NO CINTILAR DOS DIAS
Ou, a partir de hoje:
“A ESTRANHEZA DOS DIAS” – (2003.04.01)
DA ESTRANHEZA I _Os dias sucedem-se, matematicamente organizados, em semanas, meses e anos.
As estações, com algumas alterações que as fazem parecer mais estranhas do que as de há umas dezenas de anos, continuam a suceder-se trazendo-nos as belezas próprias de cada uma e o maravilhamento do mundo.
No entanto, se olharmos atentamente, descobrimos, ou pensamos fazê-lo, que há uma “estranheza” nesta regularidade que nos dá confiança e segurança anulando espaços de imponderabilidade e levando-nos a pensar que a vida é um rio que flúi, com os seus acontecimentos, uns menos bons do que outros, mas que flúi numa sucessão de vida e de vidas de que a morte é só uma componente, embora dolorosa .
A mudança de nome destas crónicas tem a ver com esta estranheza total que a vida comporta e que tendemos a esquecer, acomodados nos nossos quotidianos, apesar das violências várias que grassam no seio das sociedades em geral e, particularmente em momentos de muita dor e sofrimento para milhões de seres tão humanos e tão iguais a nós, na essência, como se de nós mesmos se tratasse, em zonas localizadas desta “bola” azul que navega, na imponderabilidade do cosmo e do caos criador.
A violência, seja qual for a forma sob que emerge é, para mim, um motivo de grande, absoluta e total estranheza que me leva a, cada dia, repensar a minha visão do mundo e dos seres estranhos que o habitam e que se intitulam a si próprios “humanos” e se crêem reis desse mundo que os gera, acolhe, alimenta e sustêm, em todos os planos e aspectos.
DA ESTRANHEZA II _ O foro privado da vida das pessoas, sob muitos aspectos, tornou-se público.

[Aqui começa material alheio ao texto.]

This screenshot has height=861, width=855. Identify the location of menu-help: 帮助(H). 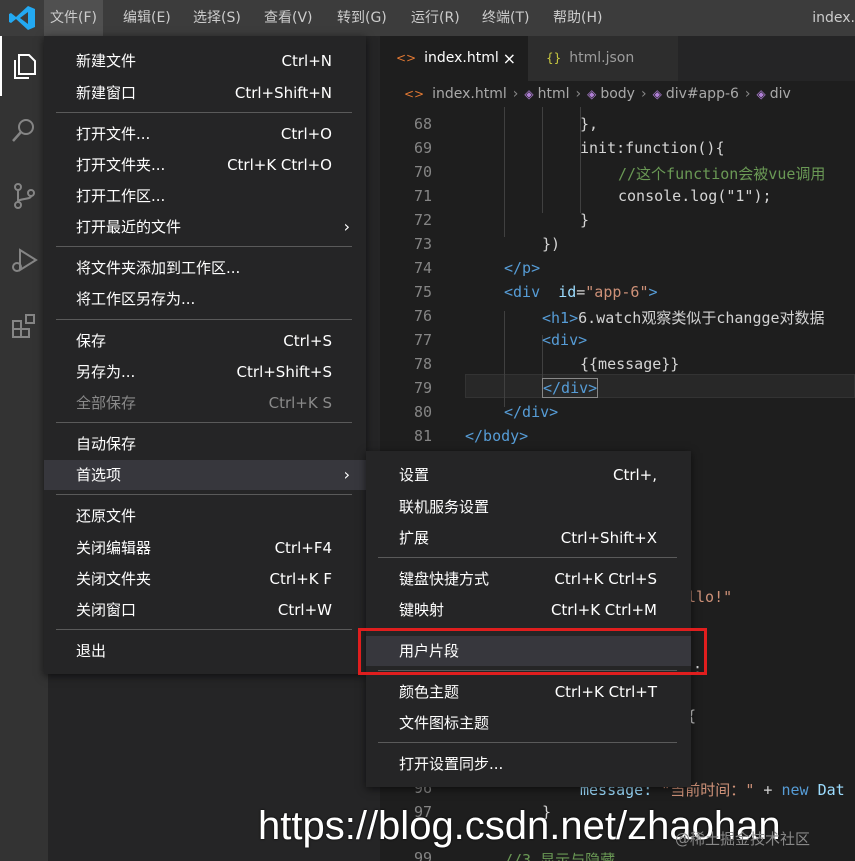
(578, 18).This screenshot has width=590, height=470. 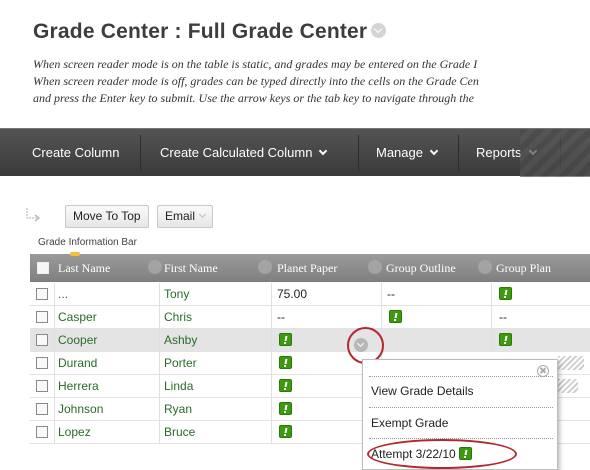 I want to click on create-calculated-column-label: Create Calculated Column, so click(x=236, y=152).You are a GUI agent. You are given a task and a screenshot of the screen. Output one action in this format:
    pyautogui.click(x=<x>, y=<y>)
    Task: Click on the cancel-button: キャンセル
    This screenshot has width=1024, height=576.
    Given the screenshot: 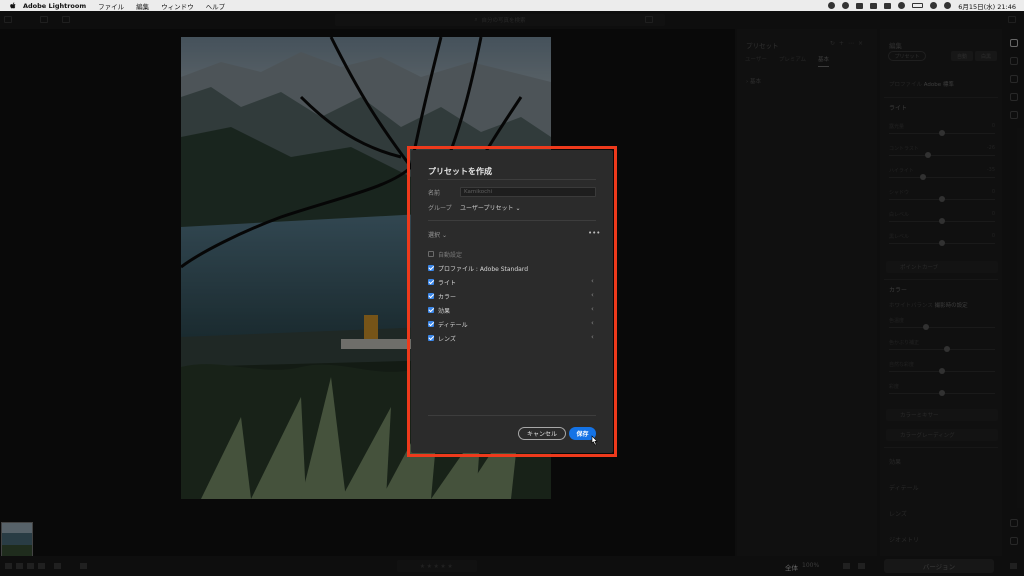 What is the action you would take?
    pyautogui.click(x=542, y=434)
    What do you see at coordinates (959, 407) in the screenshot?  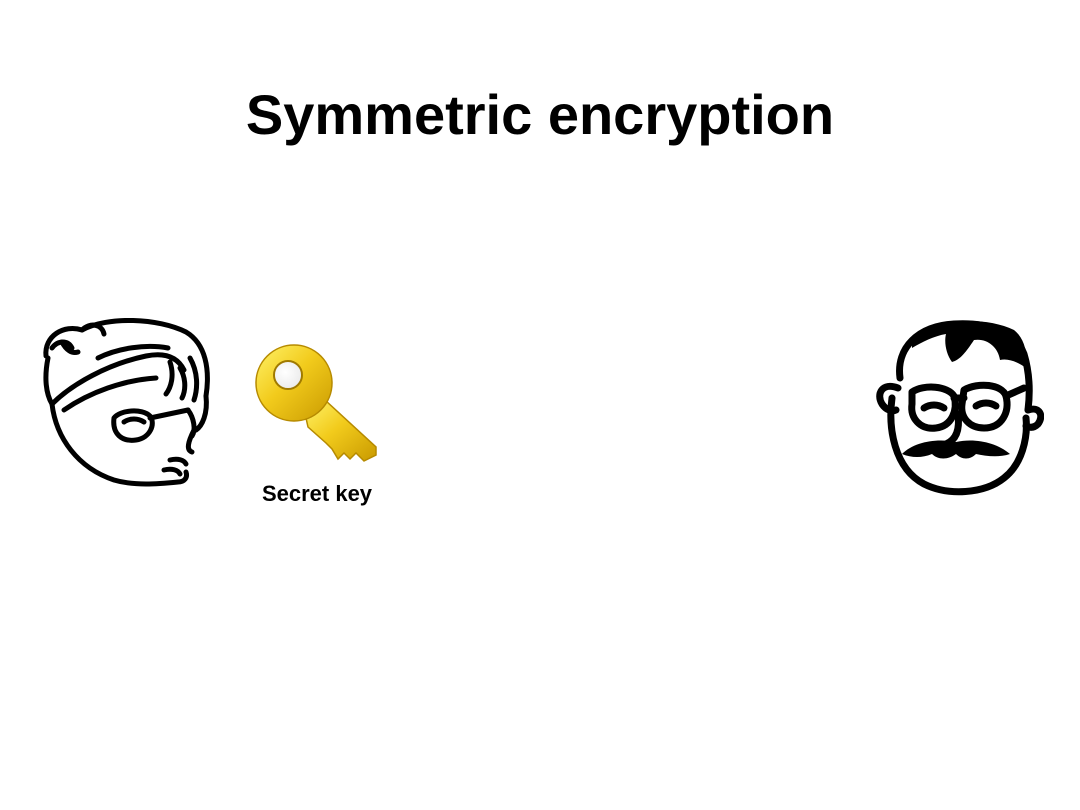 I see `bob-face-icon` at bounding box center [959, 407].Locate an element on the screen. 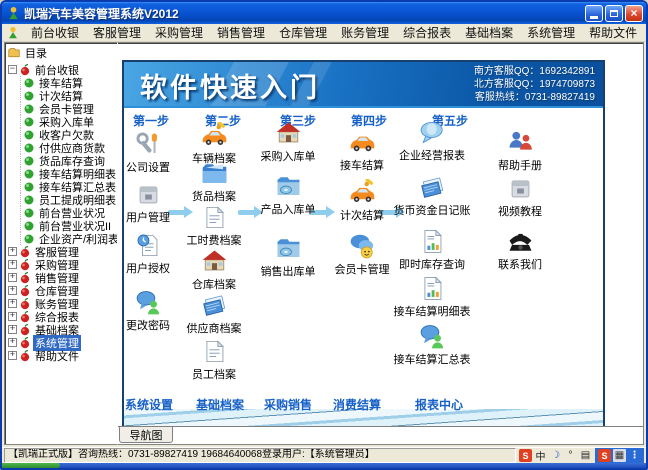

Entramos no quotidiano das pessoas e nos seus conflitos ou afectos, sem a eles sermos chamados e contra vontade. Para tal contribuem: por um lado o uso dos telemóveis nas ruas, transportes públicos, cafés e restaurantes, jardins e praças, enfim, em todos os locais que são considerados “públicos” porque comuns. Por outro lado o limiar do contacto físico e de expressões de afecto elevou-se a uma fasquia alta, dada a abertura verificada. E, no entanto, a estranheza assaltou-me quando vi um gesto simples, mas embebido de um carinho, de uma profundidade incomuns, entre duas pessoas idosas. Mais do que o toque das mãos, mais do que o afagar do rosto foi a densidade dos gestos, o cuidado e uma solenidade quase mágica (ou religiosa) e a qualidade do olhar que os acompanhava.
E no meio de mais uma guerra, tão explicada, mas afinal tão mal justificada, a estranheza dos dias, a estranheza dos nosso quotidianos e a estranheza dos nossos gestos tomou-me de assalto, assim começando a Primavera de 2003. Olhemos então, com olhos de ver, A ESTRANHEZA DOS DIAS como um instrumento de análise para a compreensão de nós no mundo.
6 comentários:
obrigado pela visita :)
vim conheçer o teu cantinho e encontro um lugar de agradáveis reflexões :)
é correcta a análise que fazes do mundo que nos rodeia :)
concordo contigo :)
voltarei à tua biblioteca :)
:))
Querida TMara
Gosto do template :)
A violência sempre fez parte da vida dos humanos... a nossa civilização é que está a procurar resolver essa questão, mas não deixamos de ser humanos, logo seres que têm medo da diferença, logo que reagem com agressividade.
Só a educação nos poderá levar a outro patamar de relacionamento, mas isso demorará muitos anos ainda.
um beijo
Daniel
Esta é uma reflexão intrigante.
O tempo...já alguém definiu o tempo? Ele é complexo... sabemos que flui, mas nada sabemos dos seus primórdios nem da sua finitude...
É um enigma.
Pois, é um tempo estranho, de facto: por um lado, temos uns braços que nos levam a outros planetas, por outro, a «densidade de um gesto», como dizes, parece constituir uma excepção e não a norma. Mas talvez seja isso que nos é dado «a ver» e haja muito mais «gestos densos» do que imaginamos, e isso, ESTRANHAMENTE, não é notícia.
Bjo
muito estranhos os dias de hoje... mas suponho que em todas as épocas as pessoas estranhavam os seus dias. faz parte da condição humana.
beijinhos
Fomos educados a correlacionar tempo e espaço como referenciais superlativos. Por ter sido introduzida velocidade ao nosso quotidiano a noção estável(?) de espaço foi abalada. Abrandar talvez nos garanta pouco; o espaço desponível talvez já não preserve memória... (É aceitável isto?)...Sentimo-nos desconfortáveis,não é!